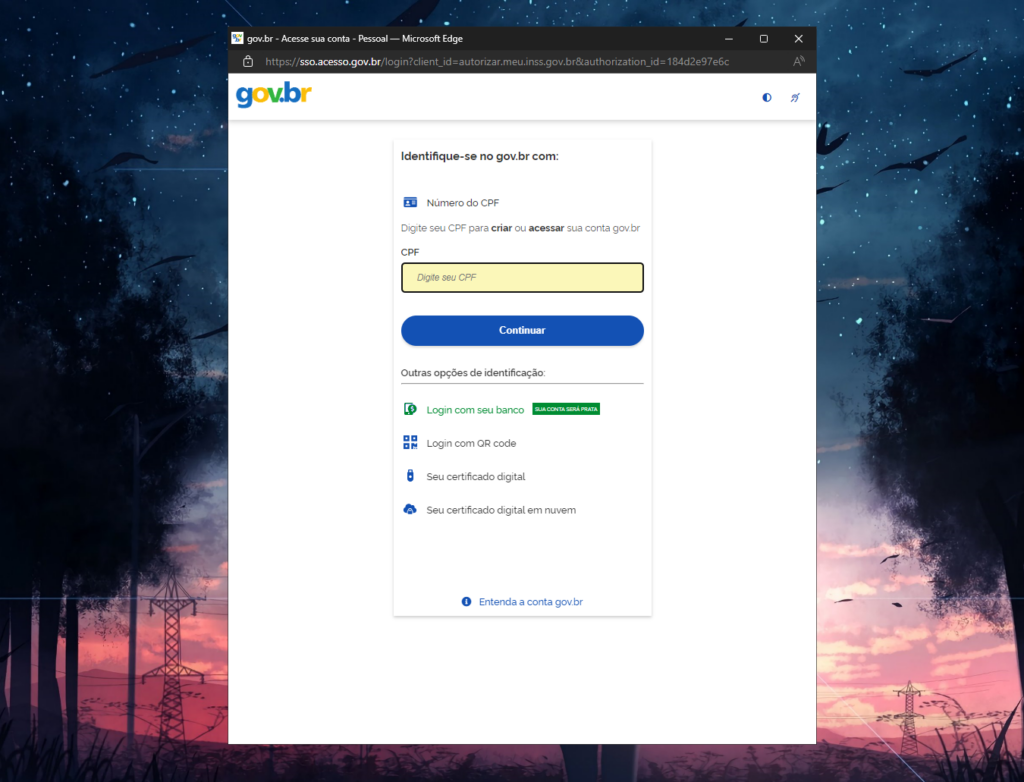Screen dimensions: 1024x782
Task: Open Entenda a conta gov.br link
Action: point(531,602)
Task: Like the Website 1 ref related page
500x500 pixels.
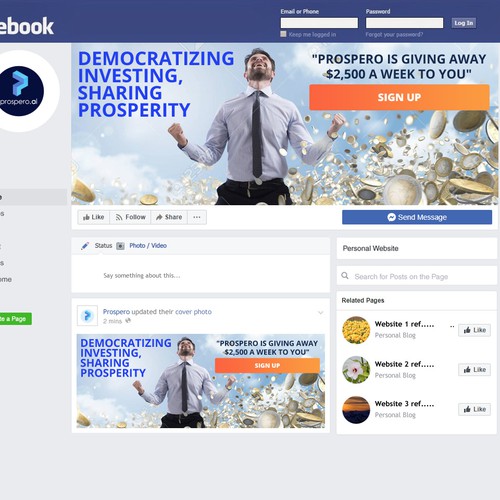Action: [x=474, y=330]
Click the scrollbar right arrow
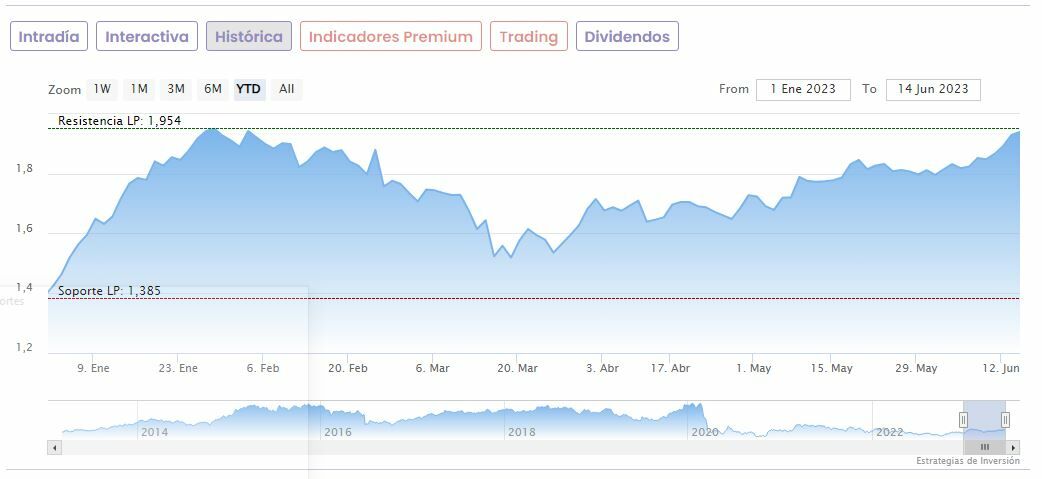 [x=1013, y=447]
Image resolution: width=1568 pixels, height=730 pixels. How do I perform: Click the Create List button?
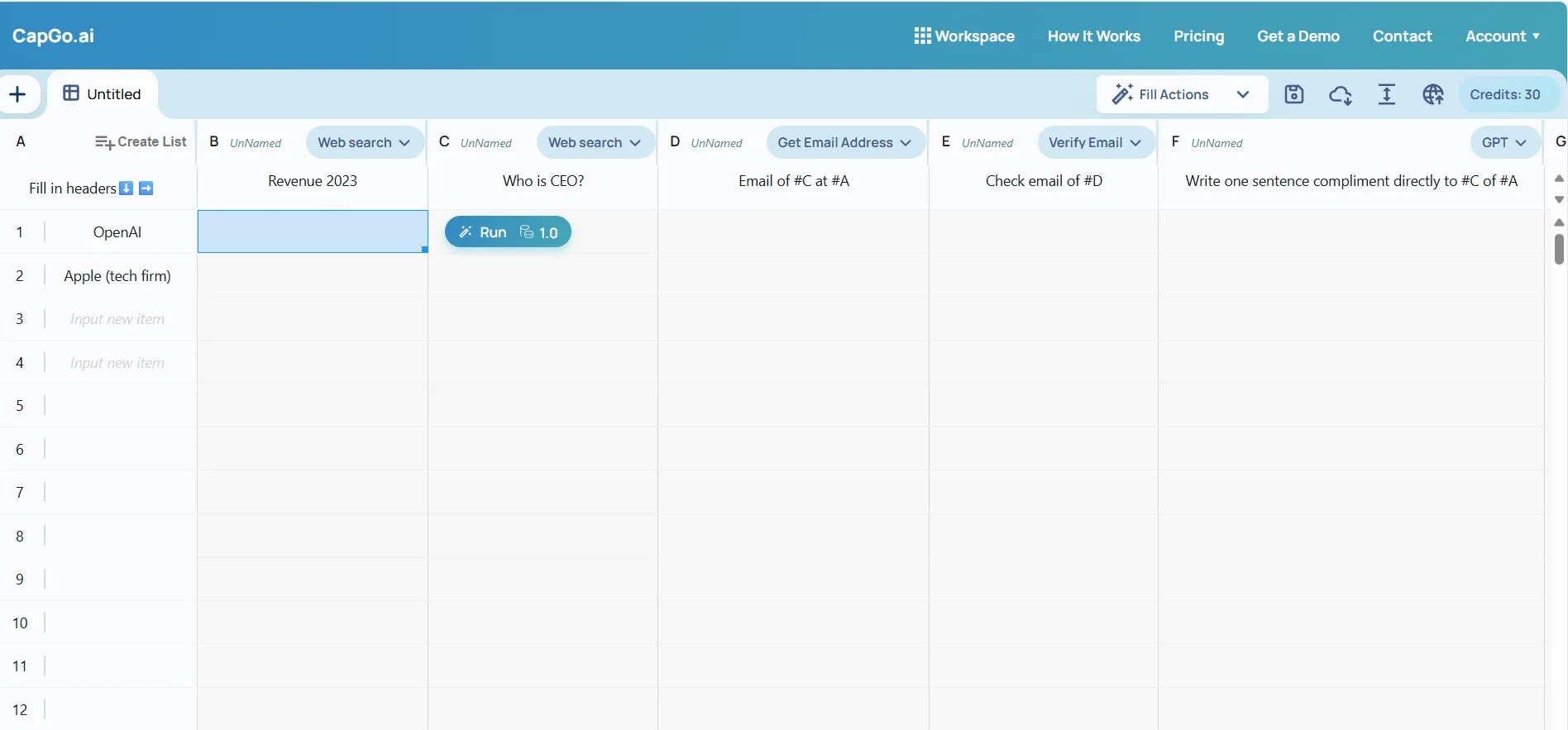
****************
* The problem
Working down from the line with "Task: Like the Website 1 ref related page", copy each line exactly until the last line of the entries, which is also included. Omit the pictures.

* Result for this task
Task: Like the Website 1 ref related page
500x500 pixels.
Action: [x=474, y=330]
Click the scrollbar right arrow
 [x=1013, y=447]
Image resolution: width=1568 pixels, height=730 pixels. How do I perform: Click the Create List button?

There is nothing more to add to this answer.